**SCHRIFTELIJKE OPGAVE A**
Vanaf welke datum is het wetsartikel geldend?
**SCHRIFTELIJKE OPGAVE B**
Werk het wetsartikel bij door het opnieuw weer te geven. Begin bij de woorden "- Inwerkingtreding", stop na "- Vakgebied(en)" en zet daarbij "Rechtsgebied(en)" in plaats van "Vakgebied(en)".

── GECITEERDE PASSAGE

Einde inhoudsopgave
Besluit Gedragstoezicht financiële ondernemingen Wft
Artikel 52 [Onverplichte informatieverstrekking over complex product]
Geldend
Geldend vanaf 01-01-2023
- Bronpublicatie:
07-07-2022, Stb. 2022, 298 (uitgifte: 14-07-2022, kamerstukken/regelingnummer: -)
- Inwerkingtreding
01-01-2023
- Bronpublicatie inwerkingtreding:
07-07-2022, Stb. 2022, 298 (uitgifte: 14-07-2022, kamerstukken/regelingnummer: -)
- Vakgebied(en)
Financieel recht / Bank- en effectenrecht
Ondernemingsrecht / Economische ordening
Verzekeringsrecht / Algemeen
1.
Indien een financiële onderneming in een reclame-uiting, anders dan via de televisie of de radio, informatie verstrekt over een derdepijlerpensioenproduct en complex product voorzover het een verzekering met een beleggingscomponent of verpakt retailbeleggingsproduct is, verstrekt zij daarbij informatie over de belangrijkste financiële risico's van dat product, die onder meer inzichtelijk worden gemaakt door een risico-indicator en, indien het een beleggingsobject betreft, de belangrijkste overige risico's die samenhangen met dat product.
2.
Indien een financiële onderneming in een reclame-uiting via de televisie informatie verstrekt over een derdepijlerpensioenproduct en complex product voorzover het een verzekering met een beleggingscomponent of verpakt retailbeleggingsproduct is, verstrekt zij daarbij informatie over de belangrijkste financiële risico's van dat product door het weergeven van een risico-indicator en, indien het een beleggingsobject betreft, de belangrijkste overige risico's die samenhangen met dat product.
3.
Indien een financiële onderneming in een reclame-uiting via de radio informatie verstrekt over een derdepijlerpensioenproduct en complex product voorzover het een verzekering met een beleggingscomponent of verpakt retailbeleggingsproduct is, verstrekt zij daarbij informatie over de belangrijkste financiële risico's van dat product en, indien het een beleggingsobject betreft, de belangrijkste overige risico's die samenhangen met dat product.
4.
Indien een financiële onderneming voorafgaand aan de totstandkoming van een overeenkomst inzake een derdepijlerpensioenproduct informatie verstrekt over dat product, verwijst zij naar het essentiële-informatiedocument voor pensioenproducten of, indien het rechten van deelneming in een icbe betreft, naar de[lees: het] essentiële-informatiedocument.

────
── AANGELEVERDE REGELS

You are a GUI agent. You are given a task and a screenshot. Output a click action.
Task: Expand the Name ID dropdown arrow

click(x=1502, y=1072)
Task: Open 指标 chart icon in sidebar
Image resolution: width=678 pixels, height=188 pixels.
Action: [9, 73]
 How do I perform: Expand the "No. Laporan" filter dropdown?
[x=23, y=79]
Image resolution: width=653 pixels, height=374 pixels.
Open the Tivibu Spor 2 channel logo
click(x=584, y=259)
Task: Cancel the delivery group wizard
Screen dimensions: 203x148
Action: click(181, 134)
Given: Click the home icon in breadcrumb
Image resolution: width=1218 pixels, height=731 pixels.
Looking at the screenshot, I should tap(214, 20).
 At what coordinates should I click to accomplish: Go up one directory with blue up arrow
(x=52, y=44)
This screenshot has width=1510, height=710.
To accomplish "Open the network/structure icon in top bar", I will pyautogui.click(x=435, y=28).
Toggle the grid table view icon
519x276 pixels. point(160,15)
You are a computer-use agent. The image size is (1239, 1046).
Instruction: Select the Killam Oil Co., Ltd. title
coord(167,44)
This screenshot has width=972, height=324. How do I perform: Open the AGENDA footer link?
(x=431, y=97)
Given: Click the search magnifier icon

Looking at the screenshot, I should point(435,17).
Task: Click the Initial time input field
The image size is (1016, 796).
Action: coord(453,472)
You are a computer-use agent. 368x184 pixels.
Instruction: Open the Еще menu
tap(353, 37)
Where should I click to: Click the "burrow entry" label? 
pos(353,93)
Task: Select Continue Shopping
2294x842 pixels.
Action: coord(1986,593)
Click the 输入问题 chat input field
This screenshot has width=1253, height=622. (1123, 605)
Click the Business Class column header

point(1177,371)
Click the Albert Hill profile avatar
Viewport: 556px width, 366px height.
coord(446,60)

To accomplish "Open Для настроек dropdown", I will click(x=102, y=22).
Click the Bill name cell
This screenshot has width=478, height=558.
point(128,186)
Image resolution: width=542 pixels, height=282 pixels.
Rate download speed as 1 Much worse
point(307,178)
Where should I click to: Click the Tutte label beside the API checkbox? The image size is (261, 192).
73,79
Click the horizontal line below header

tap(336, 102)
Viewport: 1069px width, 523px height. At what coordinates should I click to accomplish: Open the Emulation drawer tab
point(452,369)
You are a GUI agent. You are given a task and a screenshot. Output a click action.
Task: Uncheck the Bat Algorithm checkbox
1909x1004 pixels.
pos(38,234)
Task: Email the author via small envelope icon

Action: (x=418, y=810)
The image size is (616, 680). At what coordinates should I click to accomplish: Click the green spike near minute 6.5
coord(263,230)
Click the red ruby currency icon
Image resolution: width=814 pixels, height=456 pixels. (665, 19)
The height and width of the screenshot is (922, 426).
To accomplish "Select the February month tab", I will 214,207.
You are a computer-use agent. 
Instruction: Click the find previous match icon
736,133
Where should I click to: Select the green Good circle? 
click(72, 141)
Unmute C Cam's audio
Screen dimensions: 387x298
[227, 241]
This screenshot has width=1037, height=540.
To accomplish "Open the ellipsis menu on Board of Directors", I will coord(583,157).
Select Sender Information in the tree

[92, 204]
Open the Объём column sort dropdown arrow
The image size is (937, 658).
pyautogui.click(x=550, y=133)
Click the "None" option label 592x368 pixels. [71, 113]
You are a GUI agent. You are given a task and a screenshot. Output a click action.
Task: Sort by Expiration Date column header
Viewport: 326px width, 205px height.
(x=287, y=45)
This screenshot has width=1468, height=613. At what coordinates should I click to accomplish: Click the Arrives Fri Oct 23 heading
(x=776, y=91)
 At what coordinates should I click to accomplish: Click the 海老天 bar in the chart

────

**UITWERKING OPGAVE A**
Het wetsartikel is geldend vanaf 01-01-2023.

**UITWERKING OPGAVE B**
- Inwerkingtreding
01-01-2023
- Bronpublicatie inwerkingtreding:
07-07-2022, Stb. 2022, 298 (uitgifte: 14-07-2022, kamerstukken/regelingnummer: -)
- Rechtsgebied(en)